I made a simple graph of countries that simply expresses the raw number of deaths normalizing them all to the day of their first death. I removed any that didn’t have at least 100 deaths and then further thinned out ones that didn’t add any appreciable information. In addition, I removed China because I really think that their data isn’t that good. I suspect there are a lot more deaths and cases than they are publishing. The US is on a collision course with something awful and people still don’t seem to see that.
On March 27th, I projected the number of total cases we would see in the US based on the case data that was available at that time. Fortunately, enough people have been doing their part to “flatten the curve.”
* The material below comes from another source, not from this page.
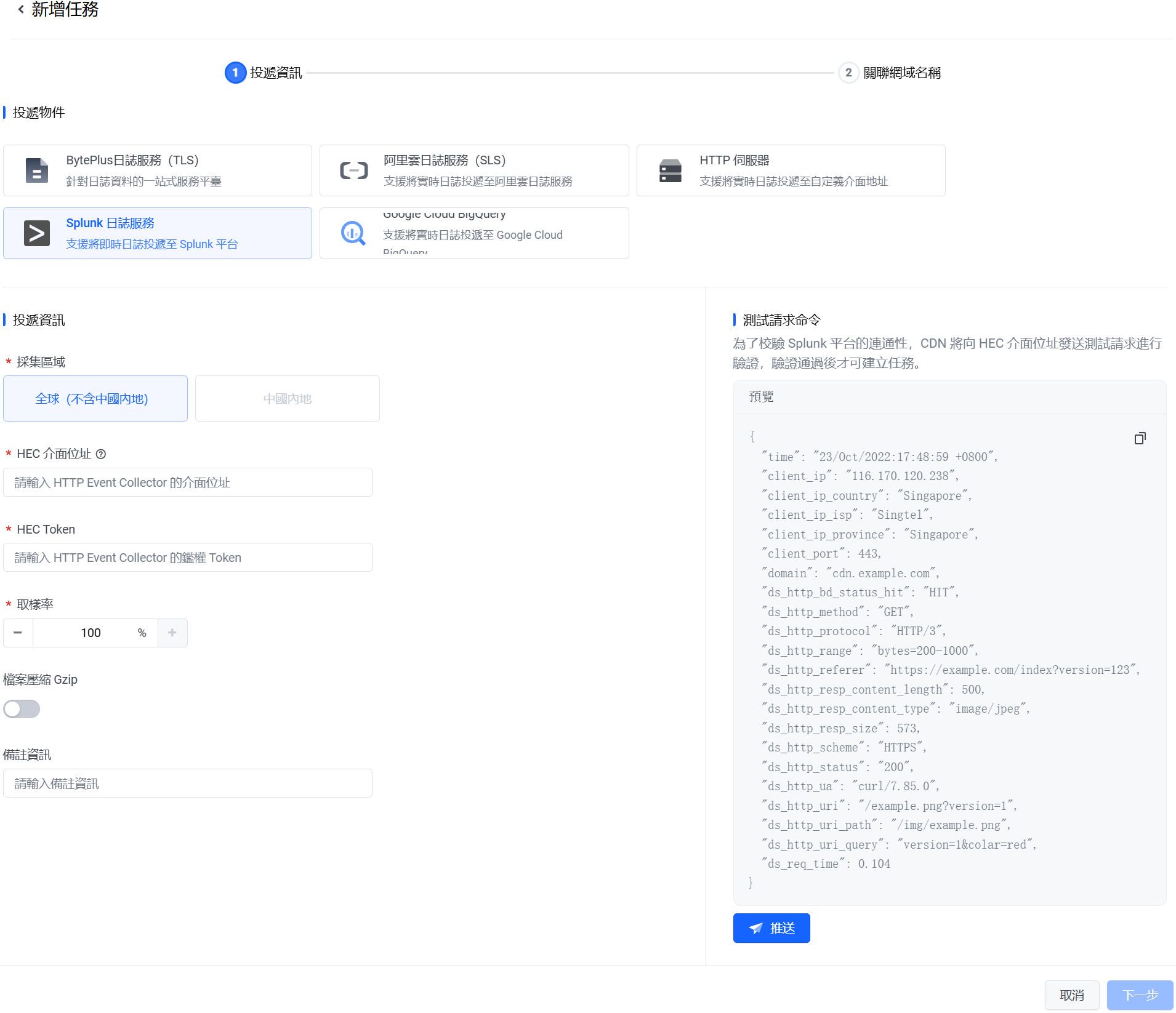The width and height of the screenshot is (1176, 1013).
Task: Increase sampling rate with plus button
Action: [x=172, y=633]
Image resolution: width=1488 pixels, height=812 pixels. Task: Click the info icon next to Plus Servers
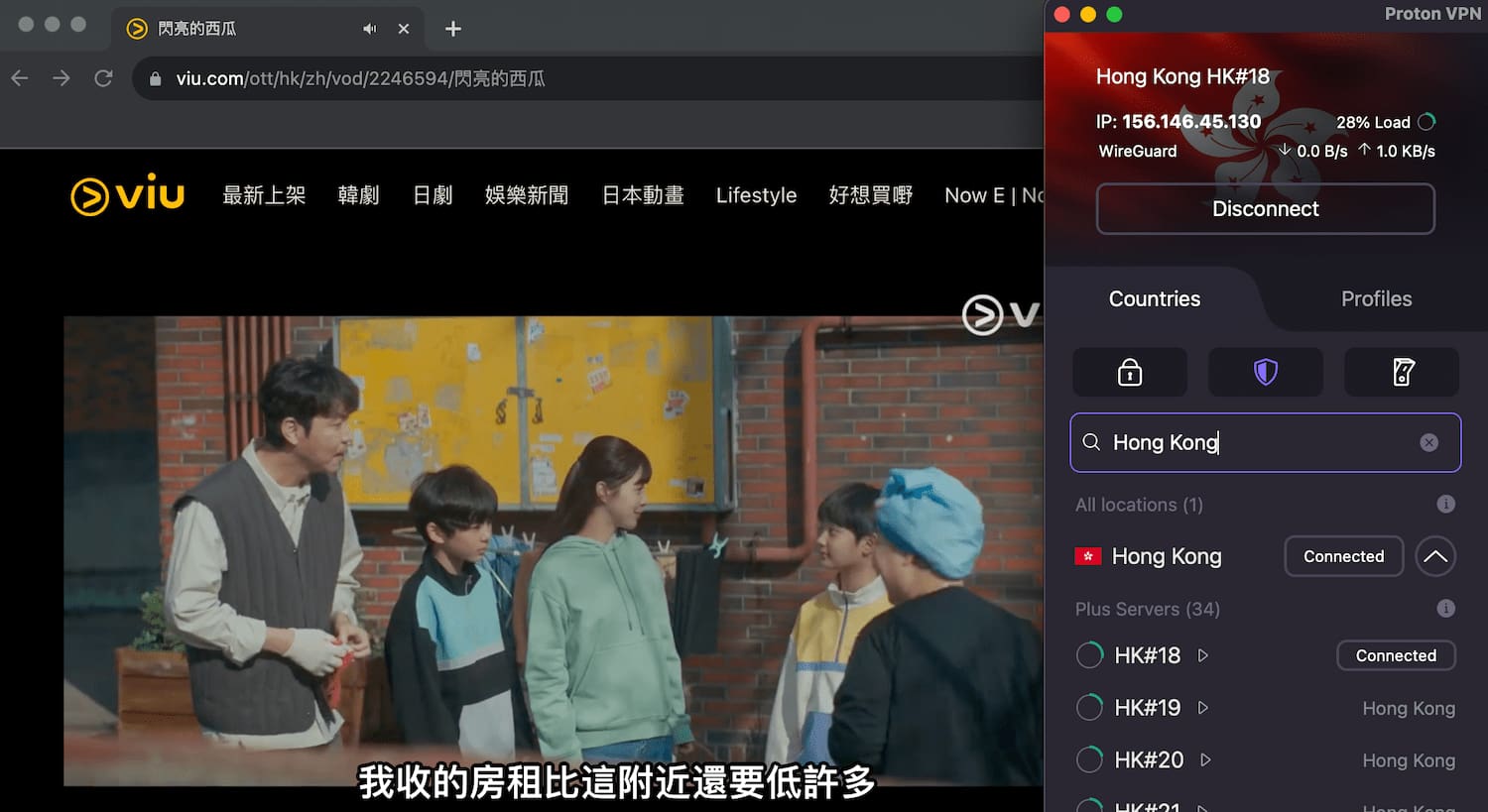[x=1445, y=608]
The blue bars were the total US cases up to that time and the line represented the case growth curve if nothing changed. The red bars are the actual data that resulted.
Now if we could just convince those not in compliance to do their part.
It’s been a long time since I looked at the COVID-19 data. I had too much going on in my personal life to deal with and needed a break.
I’ve pulled down the entire global data set from Johns Hopkins again and am starting from scratch with graphs. They should look relatively familiar but I’ll explain them again.
The bar graph portion represents the number of new cases (light blue), recoveries (green), and deaths (black). The black line is the moving case fatality rate (CFR) and the red line is the trend of the case fatality rate. As that trend line becomes more horizontal, we will have a good estimate of the CFR. I’ve also made some of the bars partially transparent so the shorter ones can be seen even though they are superimposed on each other.
While looking through these, keep in mind that the scales are going to change for the bar graph portion. Also, these may look a little different from my previous graphs but that has to do with changes that were made in the data set. Just ignore wide swings in the data an pay attention to trends.
I will also be breaking these down by states/provinces except for the US in this post. There must be at least 1000 confirmed cases for inclusion. The US data in this particular data set does not have that resolution. I’ll be working on a US one separately.
Anyone who says that things are improving is grossly mistaken or spinning the facts. One particularly interesting area to watch will be Sweden, which decided not to go any kind of restrictions and let the disease takes its course. I think that will quickly play out to have been a massive mistake.
I’ve been trying to figure out how to express this but words simply escape me. I lost my father a week ago. I think mostly what I want to get across is how hard dealing with death and dying is during a pandemic.
For the last three weeks of his life, we could not see him I understand that from my background in infection control and epidemiology, but at the same time, it was awful not to be able to visit him and support him, just as it was and still is hard not to be in the presence of other family members for mutual support.
For the majority of the time, it was due to bans of visitors both at his assisted living facility but also at the hospital. However, we changed his situation to comfort care and hospice when there had been no improvement. When he was moved to a hospice facility for the final two days, technically we could have gone to see him. However, it simply was not safe for one of my family members to do so and I had been dealing with some upper respiratory symptoms and was worried about what I may be incubating and decided to stay home.
We are still trying to figure out how to have a funeral service. I know it’s going to be really strange with only immediate family present and maybe a few people streaming it from their homes.
I guess what I would like to say is that I know many families all over the world are experiencing similar issues.